After last year’s race the McIntyres decided that 2019 would be the last hurrah for this phase of their commitment to the cause. They now have just one goal in mind for the race being held in in that seaside town in four short weeks – closing that $260,000 gap to reach a remarkable $1 million in donations to benefit the mission of the SWF.

The nonprofit foundation, created in 1987, funds research and also provides valuable support to SW families nationwide. Pam served a combined six years on its board of directors, including a couple of years as its president, so she fully understands the lifeline the foundation provides to those with SWS and their loved ones.

“I don’t think it’s unrealistic, but I think it’s a stretch goal. I think it’s nice to have goals and we all like even numbers, so to be able to walk away from this saying we raised a million dollars would be incredible!” Pam said.

The fact that this year’s SWF team numbers close to 80 members makes this dream all the more possible.

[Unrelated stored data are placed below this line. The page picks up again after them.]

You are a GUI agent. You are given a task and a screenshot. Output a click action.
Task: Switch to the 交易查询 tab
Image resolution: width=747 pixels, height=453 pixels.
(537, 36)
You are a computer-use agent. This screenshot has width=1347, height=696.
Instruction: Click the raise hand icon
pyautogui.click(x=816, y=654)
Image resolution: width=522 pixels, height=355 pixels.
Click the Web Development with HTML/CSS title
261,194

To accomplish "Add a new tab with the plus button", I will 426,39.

But they are also very informal in their fundraising approach, letting each team member conduct its own mini fundraising activities and set its own personal goals.

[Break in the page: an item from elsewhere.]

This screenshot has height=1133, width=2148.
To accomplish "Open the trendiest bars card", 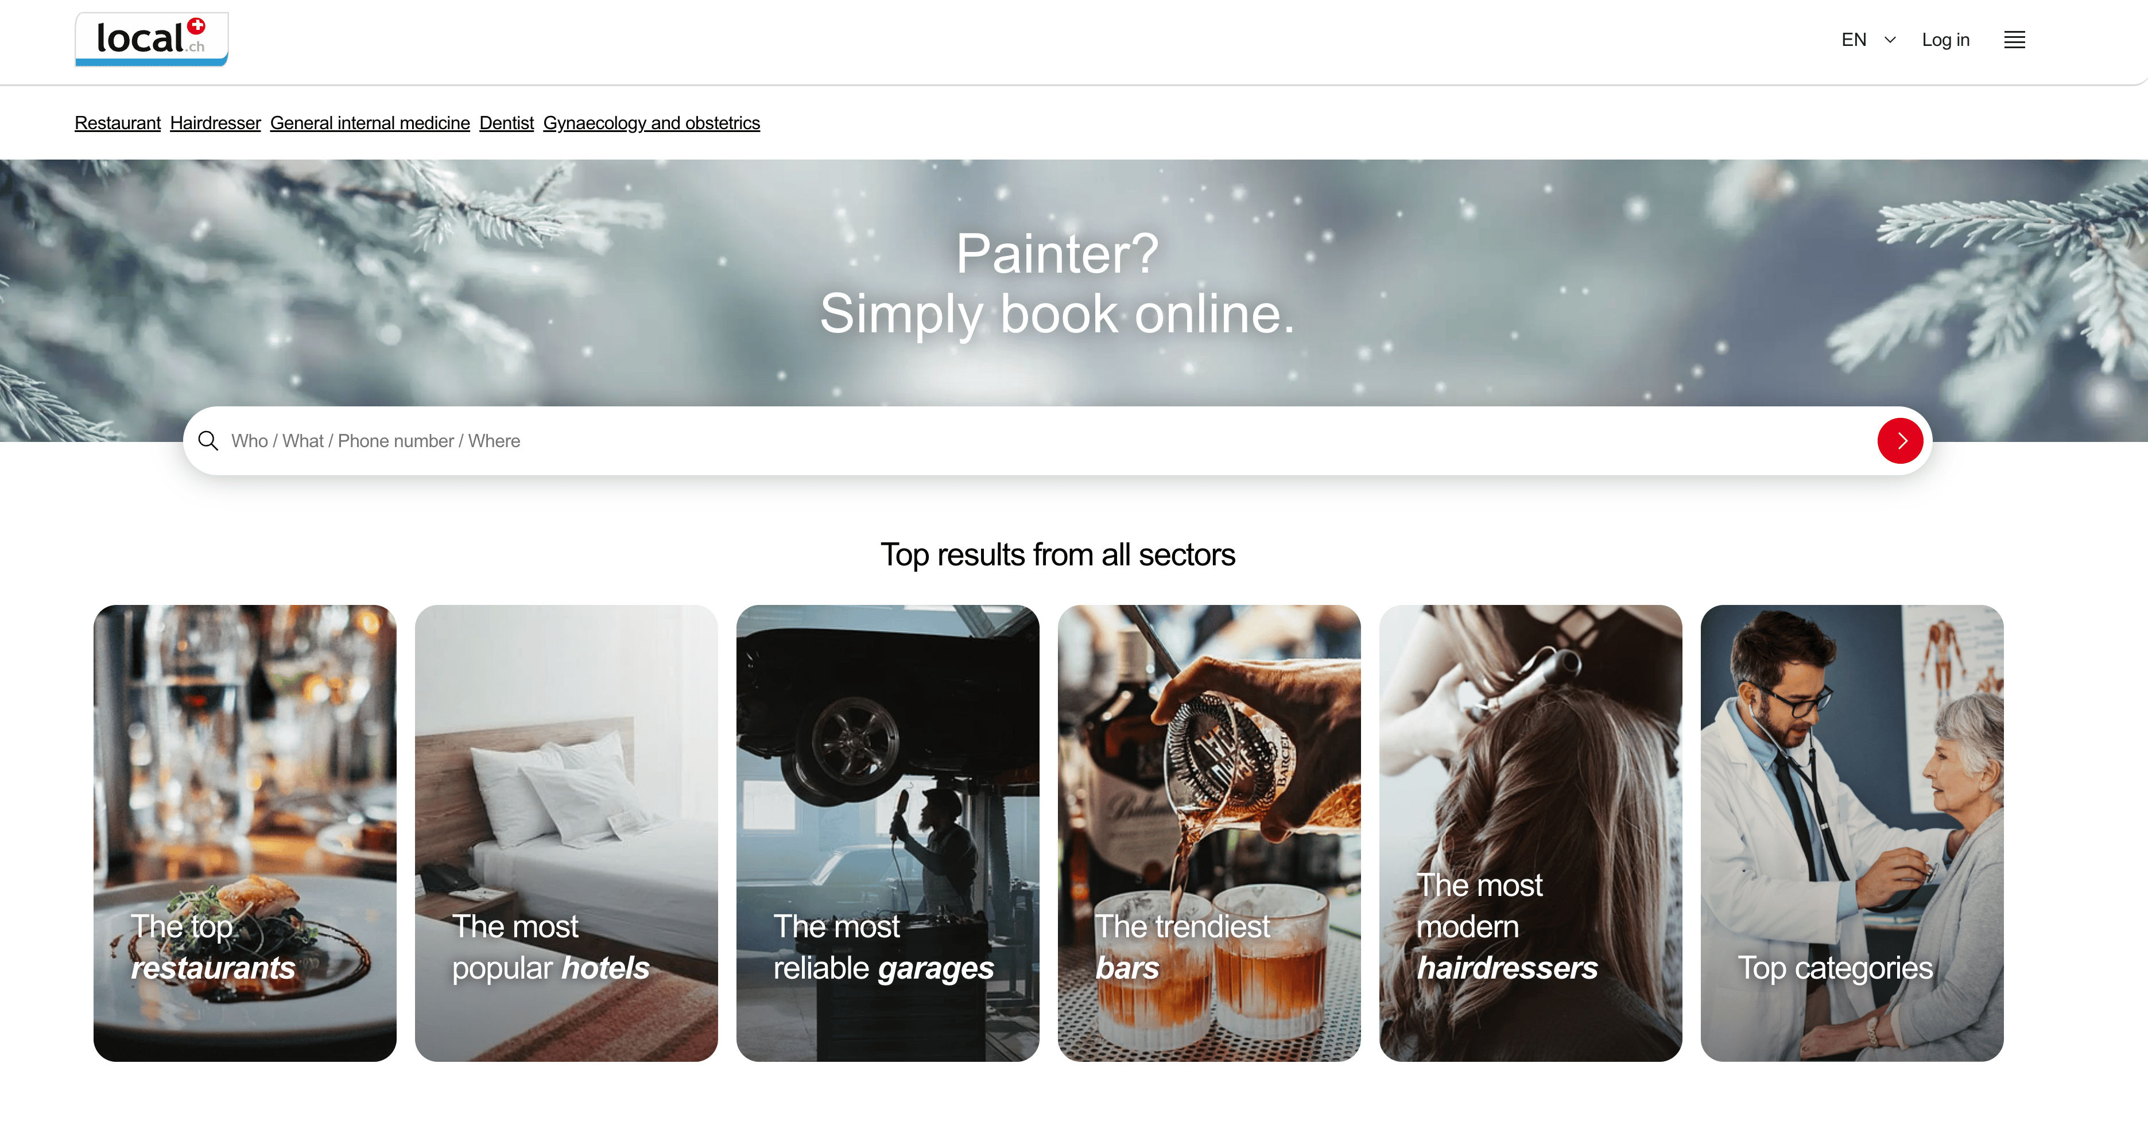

The 2019 fund raising year began with Ryan contributing the proceeds from his successful pop up art show held at the Hornet MarketPlace last December. He is a prolific artist and his work in a variety of mediums sold like hotcakes at that annual event.

In May, they held their annual Fit Rev Games in North Reading spearheaded by family friend Michelle O’Connor who owns the studio and who has supported this cause for years as a runner in addition to helping many local team members stay in shape so they can also manage the seven-mile road race better than the average weekend warrior. This year will mark O’Connor’s seventh year as a runner on the team, making her the longest participating team member besides Pam. This one fundraiser O’Connor organized raised about $5,000 this year, Pam said.

Other local teammates have organized their own small fundraisers throughout the year to reach their base of supporters, from wine tastings and small get-togethers at local restaurants to more organized events, corporate matching grants or simply asking for support from friends, family, organizations and employers. The growth of social media has also played a large role in enabling ordinary people expand their base of support as well.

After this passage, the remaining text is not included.